UK, EU resume crunch Brexit talks in London
Britain and the European Union resumed crucial negotiations in London on Monday over a post-Brexit free trade deal, with time running short and both sides saying major obstacles remain.
EU chief negotiator Michel Barnier arrived in the British capital late Sunday before another week of talks with his UK counterpart David Frost, as they scramble to find an agreement within weeks.
Britain formally left the bloc in January but remains bound by most of its rules and regulations until the end of the year under the terms of its divorce.
Parliaments on both sides of the Channel need time to ratify any deal struck, leaving scant time for London and Brussels to find a compromise on key outstanding issues.
These include agreeing rules for competition between British and European companies and fishing rights and access.
Observers have said they will be cutting it very fine if an agreement is not reached by mid-November.
In a weekend phone call, Prime Minister Boris Johnson and European Commission chief Ursula von der Leyen agreed big differences still need to be bridged after two weeks of “intense” meetings ended last Wednesday.
Von der Leyen vowed both negotiating teams would “continue working hard” while Johnson said they would “redouble efforts to reach a deal”.
However, neither side has indicated yet that they are willing to make the compromises needed for a breakthrough.
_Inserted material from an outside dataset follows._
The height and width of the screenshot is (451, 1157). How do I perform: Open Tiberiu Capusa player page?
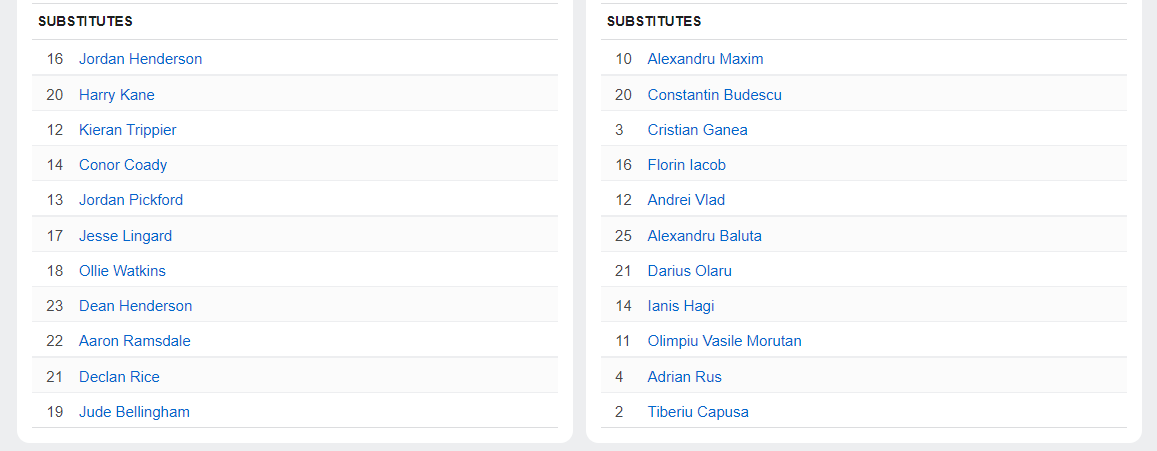click(697, 412)
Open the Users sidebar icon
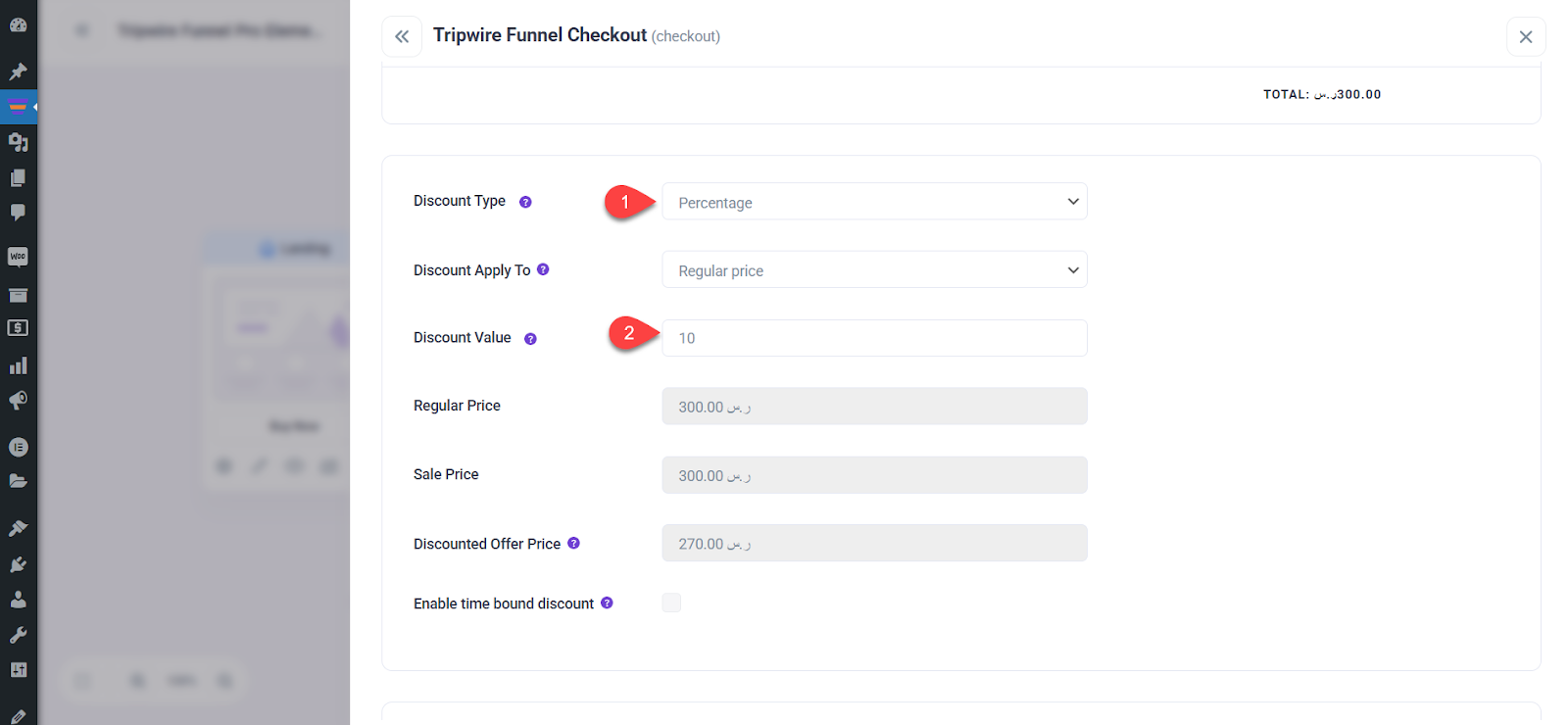 pos(18,600)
Britons voted to end decades of economic and political integration in 2016 but Brexit has implementing that outcome has proved immensely difficult since.
After finally agreeing to initial divorce terms last year, the two sides began fraught negotiations over a future free trade deal.
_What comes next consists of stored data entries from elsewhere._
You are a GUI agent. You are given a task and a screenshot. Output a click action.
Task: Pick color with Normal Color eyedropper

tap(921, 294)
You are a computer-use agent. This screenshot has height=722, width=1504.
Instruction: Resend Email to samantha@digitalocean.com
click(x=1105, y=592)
They had predicted a draft would need to be finalised by mid-October in order to be ratified by the EU and UK parliaments before the end of the year.
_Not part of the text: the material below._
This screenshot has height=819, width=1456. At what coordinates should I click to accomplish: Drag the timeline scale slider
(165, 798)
But the coronavirus pandemic strained the already ambitious timetable, while the most divisive issues have stalled the talks for months.
Without a deal, Britain would leave the EU single market and customs union at midnight on December 31 and significant barriers to cross-Channel trade and business would immediately be imposed.
London and Brussels still insist they would prefer to avoid the economic disruption that this would entail.
Environment Secretary George Eustice offered a glimmer of hope that the UK could be ready to show more flexibility over EU access to British waters for fishing crews.
“We’ve always been open to doing a sensible approach looking particularly at agreements that might span a couple, three years for instance,” he told Sky News.
Britain has been reported to be holding out for annual talks over fisheries access.
“We’re going to be sensible in how we approach this but making sure that we have control of our own waters again and controlled access to our waters has always been a red line for us in these negotiations,” Eustice added.